In order for new projects to work well with the current DeFi ecosystem, developers have to make sure that the protocol incentivizes liquidity so that the tokens can be sufficiently circulated.
How do they work?
Let’s look into how an automated market maker works.
The AMM model uses an algorithm that sets the token prices based on the current ratio of tokens supplied. For example, Uniswap uses the constant product formula x * y = k for its liquidity pool trading pairs.
What this means is that the price of x and the price of y are adjusted so that the total value of the pool remains a constant k.
For example, let’s say that we have a USDC/ETH pair with 1 ETH worth $1000. Let’s assume that the liquidity pool has 10 ETH and 10,000 USDC. Our constant k will be equal to 10 * 10,000 = 100,000.
If someone were to buy 1 ETH from the pool, the value of ETH will increase and the value of USDC will decrease in such a way that k remains constant.
Yield Farming
Yield farming is a popular method of creating passive income from your crypto assets. This refers to the process of lending your money to a liquidity pool in order to receive rewards.
Liquidity pool protocols give out rewards or “yield” to incentivize people to provide liquidity.
For example, you can provide a certain amount of liquidity to an LP with a USDT/BNB token pair. Users who buy and sell tokens from the LP pay a fixed fee. This fee is then distributed as rewards to liquidity providers.
The actual distribution of these rewards depends on the protocol, but it is often based on the amount of liquidity you provide. The more crypto you deposit, the higher your yield.
There are many websites that allow you to yield farm. Curve Finance is a popular protocol because it focuses on stablecoin swapping, which is far less volatile than other trading pairs. Another popular protocol is Compound Finance, which allows you to lend and borrow assets through its platform.
Impermanent Loss
Before you deposit your crypto in a liquidity pool, you must understand the risk of impermanent loss.
To put it simply, the impermanent loss is the amount of money you could have made if you had simply held your money rather than depositing it into a liquidity pool.
How does this happen?
For example, let’s imagine that we have a USDC/ETH liquidity pool with an equal ratio of each token, with 1 ETH worth $100. As a liquidity provider, you add 1 ETH and 100 USDC to the liquidity pool. The dollar amount during the deposit is worth $200 total.

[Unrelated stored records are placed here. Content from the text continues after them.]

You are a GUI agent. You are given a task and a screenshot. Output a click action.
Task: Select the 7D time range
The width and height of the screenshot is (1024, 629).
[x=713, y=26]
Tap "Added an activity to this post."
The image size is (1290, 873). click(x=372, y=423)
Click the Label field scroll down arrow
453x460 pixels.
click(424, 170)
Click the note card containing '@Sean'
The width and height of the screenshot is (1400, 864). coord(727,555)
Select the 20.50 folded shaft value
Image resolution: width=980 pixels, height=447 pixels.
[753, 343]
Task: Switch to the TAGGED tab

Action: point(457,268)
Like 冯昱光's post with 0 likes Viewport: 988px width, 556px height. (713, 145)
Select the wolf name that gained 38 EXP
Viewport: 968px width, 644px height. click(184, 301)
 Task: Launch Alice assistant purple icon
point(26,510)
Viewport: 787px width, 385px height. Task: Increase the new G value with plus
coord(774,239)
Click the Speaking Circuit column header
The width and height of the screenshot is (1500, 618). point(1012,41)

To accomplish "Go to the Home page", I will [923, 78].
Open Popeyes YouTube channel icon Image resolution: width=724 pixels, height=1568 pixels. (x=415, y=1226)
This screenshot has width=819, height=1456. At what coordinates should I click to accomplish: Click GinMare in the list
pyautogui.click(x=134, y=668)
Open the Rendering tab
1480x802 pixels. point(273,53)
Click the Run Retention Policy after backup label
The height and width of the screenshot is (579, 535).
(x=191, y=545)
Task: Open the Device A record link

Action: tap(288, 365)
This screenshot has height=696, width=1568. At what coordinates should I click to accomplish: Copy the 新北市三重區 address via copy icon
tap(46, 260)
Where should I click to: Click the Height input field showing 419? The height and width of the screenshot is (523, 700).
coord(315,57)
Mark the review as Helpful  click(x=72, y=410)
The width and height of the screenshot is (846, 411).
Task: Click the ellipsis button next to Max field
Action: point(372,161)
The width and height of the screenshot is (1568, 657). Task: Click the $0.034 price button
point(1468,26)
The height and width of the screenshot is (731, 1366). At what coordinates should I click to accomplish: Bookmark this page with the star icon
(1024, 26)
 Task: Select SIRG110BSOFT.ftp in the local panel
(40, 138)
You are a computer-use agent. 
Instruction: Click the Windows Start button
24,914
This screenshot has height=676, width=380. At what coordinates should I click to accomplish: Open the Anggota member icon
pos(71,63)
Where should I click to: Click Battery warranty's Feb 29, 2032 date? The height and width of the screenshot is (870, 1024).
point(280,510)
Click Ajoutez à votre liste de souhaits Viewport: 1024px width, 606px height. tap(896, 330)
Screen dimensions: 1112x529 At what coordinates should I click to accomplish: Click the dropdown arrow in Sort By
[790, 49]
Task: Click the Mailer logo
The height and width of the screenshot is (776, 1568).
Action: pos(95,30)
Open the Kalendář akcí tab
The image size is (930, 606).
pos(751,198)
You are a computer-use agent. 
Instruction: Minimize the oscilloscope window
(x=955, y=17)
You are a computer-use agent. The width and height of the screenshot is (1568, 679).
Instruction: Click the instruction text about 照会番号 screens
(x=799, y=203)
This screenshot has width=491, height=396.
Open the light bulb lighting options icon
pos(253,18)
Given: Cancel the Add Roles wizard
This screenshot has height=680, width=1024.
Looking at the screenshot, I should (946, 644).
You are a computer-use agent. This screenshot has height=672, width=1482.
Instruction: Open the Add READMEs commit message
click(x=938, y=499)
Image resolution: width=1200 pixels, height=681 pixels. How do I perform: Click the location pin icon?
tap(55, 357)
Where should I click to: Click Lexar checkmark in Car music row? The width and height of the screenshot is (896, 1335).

Suppose there are 10 ETH and 1,000 USDC in the liquidity pool. Since the price of each asset in the pool depends on the ratios of their liquidity pools, their prices are separate from prices seen in exchanges.
Let’s say that the price of Ethereum doubles in the next six months, meaning each ETH is now worth $200. To keep the 50/50 ratio, there should be about 7.071 ETH and 1,414.21 USDC.
If you withdraw now, you are entitled to receive 0.7071 ETH and 141.42 USDC, which is about $282. However, if you simply held on to your ETH, you would have $300 worth of tokens ($100 of USDC and $200 of ETH).
The difference of $18 is known as the amount of impermanent loss you have.
There are a few ways to avoid impermanent loss. First, you can focus on stablecoin pairs, such as USDT/USDC. You may not get huge rewards possible from more volatile pairs, but you still get assured income from your share of the trading fees.
Second, you can find liquidity pools that support uneven asset ratios. These include flexible pools that have ratios such as 95/5 and 60/40.
Conclusion
Liquidity pools are one of the most significant concepts in the DeFi space. Without LPs, we wouldn’t be able to implement decentralized exchanges, lending, and other financial contracts.
Crypto investors can take advantage of liquidity pools to make passive money with the cryptocurrency they may already have.
Before investing in a liquidity pool, investors should research how much risk they’ll expose themselves to and whether the risk is worth the rewards they can yield.